*** Opening of EXCERPT TO READ ***

By Caroline Sealey in Animals & Nature

Migrating birds gather on hydro lines in order to discuss their much awaited vacations to warmer climates in the sunny south. Chlorophyll production ceases in plants, allowing for splashes of vibrant reds, oranges and yellows to appear in their newly formed fall wardrobes. Once fully clothed in colour, leaves gracefully drop from their post on gently swaying branches to the ground below. Not far behind are plump, juicy apples, ripe for the picking, from trees that annually produce these delicious globes. Grasses are in the dormant stage of life and lawnmowers have taken up residence in storage until spring.
One final tour of the only remaining crop to be harvested becomes a necessity. Corn fields contain row after row of cornstalks heavily laden with dry ears of corn. The outer rows victims of pesky raccoons and hungry deer. A feast of fresh corn niblets for the unwanted intruders, who leave the remnants of husks, cobs, silks and stalks strewn across the bare ground below.

*** Close of EXCERPT TO READ ***
*** Opening of PROVIDED RECORDS ***

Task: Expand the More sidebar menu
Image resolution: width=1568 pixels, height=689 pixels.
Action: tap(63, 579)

*** Close of PROVIDED RECORDS ***
*** Opening of PROVIDED RECORDS ***

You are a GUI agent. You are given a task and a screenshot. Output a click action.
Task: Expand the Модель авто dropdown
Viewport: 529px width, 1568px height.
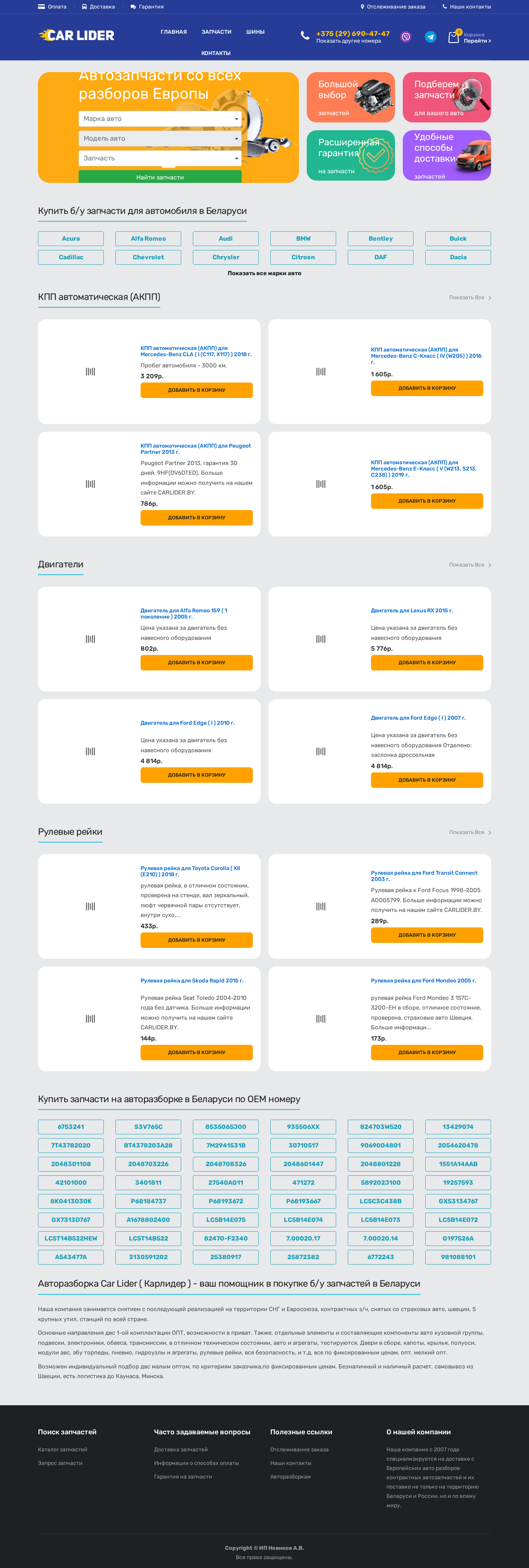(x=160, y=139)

*** Close of PROVIDED RECORDS ***

• WORK REQUEST A:
Reproduce word for word the part of the autumn passage starting at "By Caroline Sealey" and ending at "storage until spring.".
• WORK REQUEST B:
Extend the autumn passage past its final sentence, continuing the description in the same manner.
The items have no connection to the autumn passage.

• YOUR RESPONSE A:
By Caroline Sealey in Animals & Nature

Migrating birds gather on hydro lines in order to discuss their much awaited vacations to warmer climates in the sunny south. Chlorophyll production ceases in plants, allowing for splashes of vibrant reds, oranges and yellows to appear in their newly formed fall wardrobes. Once fully clothed in colour, leaves gracefully drop from their post on gently swaying branches to the ground below. Not far behind are plump, juicy apples, ripe for the picking, from trees that annually produce these delicious globes. Grasses are in the dormant stage of life and lawnmowers have taken up residence in storage until spring.

• YOUR RESPONSE B:
In the midst of the chaos, one particular corn stalk eluded the hungry beasts as its cob was underdeveloped in comparison to its neighbours. Instead of standing proud and tall like a soldier, the cornstalk veered off in another direction in order to reach its goal. The stalk grew along the ground for a few inches, then took a wide swoop upwards, resembling a gooseneck.
Unable to recall ever seeing a stalk similar to this one, further investigation deemed necessary. Although slightly stunted and slimmer than its neighbours, the stalk produced healthy leaves and retained a dark green colour. The single ear produced was not one that a farmer would brag about to his neighbours. At the base of the stalk the first and  secondary roots anchored themselves firmly into the soil on one side. Clearly visible on the remaining side lay a large, flat
grey rock.
The corn seed flourished in close proximity to the rock, constantly searching for space to grow. Eventually  the determined seedling found a way to work in harmony with the rock, establishing  its place in the row.
Images of the imperfect cornstalk and its struggle to survive were truly beyond remarkable. Seedlings endure a myriad of weather and soil conditions, pests and diseases to  produce a crop for harvest each autumn. The splendor of the season allows for the giving of  thanks for the bounty brought forth.